Should an entry contain an image, omit it and repeat the rest exactly.

────────────────────

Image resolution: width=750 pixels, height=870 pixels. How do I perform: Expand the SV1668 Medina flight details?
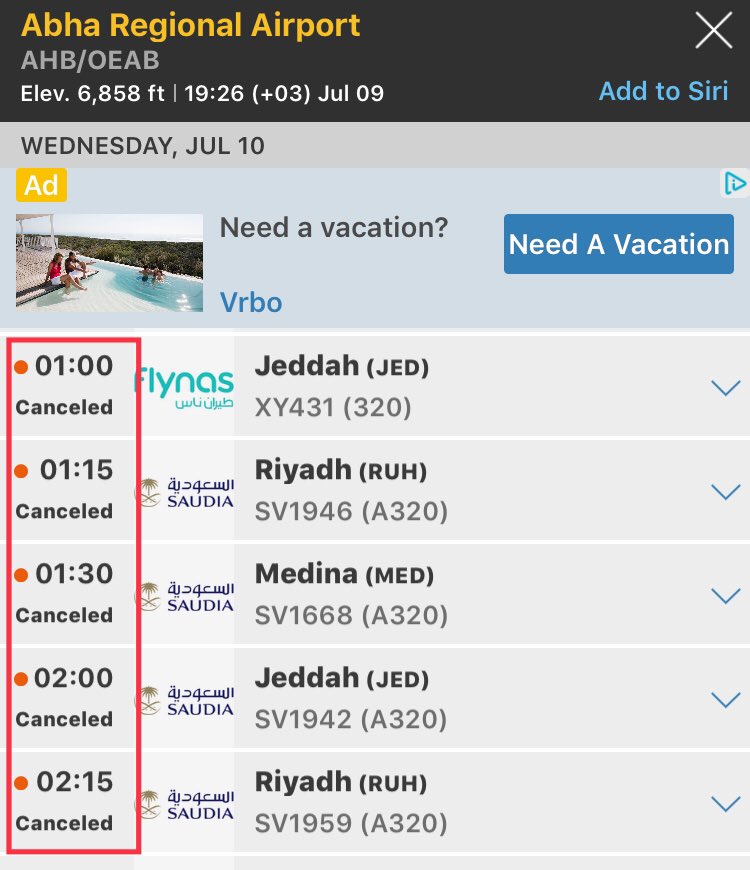point(726,595)
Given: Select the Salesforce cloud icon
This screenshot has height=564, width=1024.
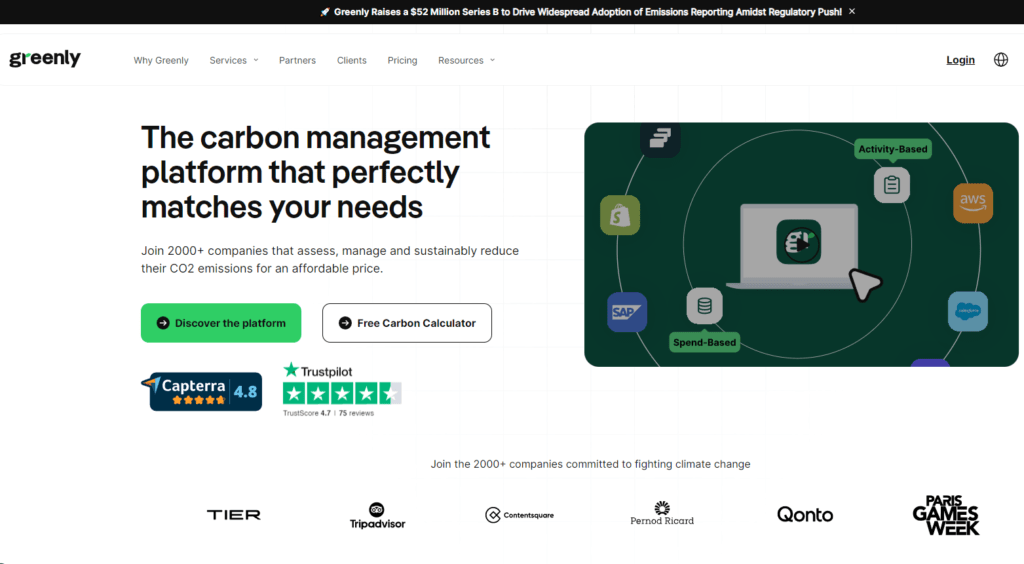Looking at the screenshot, I should pos(968,311).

────────────────────

# Result of this exercise
Image resolution: width=750 pixels, height=870 pixels. How do I perform: Expand the SV1668 Medina flight details?
point(726,595)
Given: Select the Salesforce cloud icon
This screenshot has height=564, width=1024.
Looking at the screenshot, I should pos(968,311).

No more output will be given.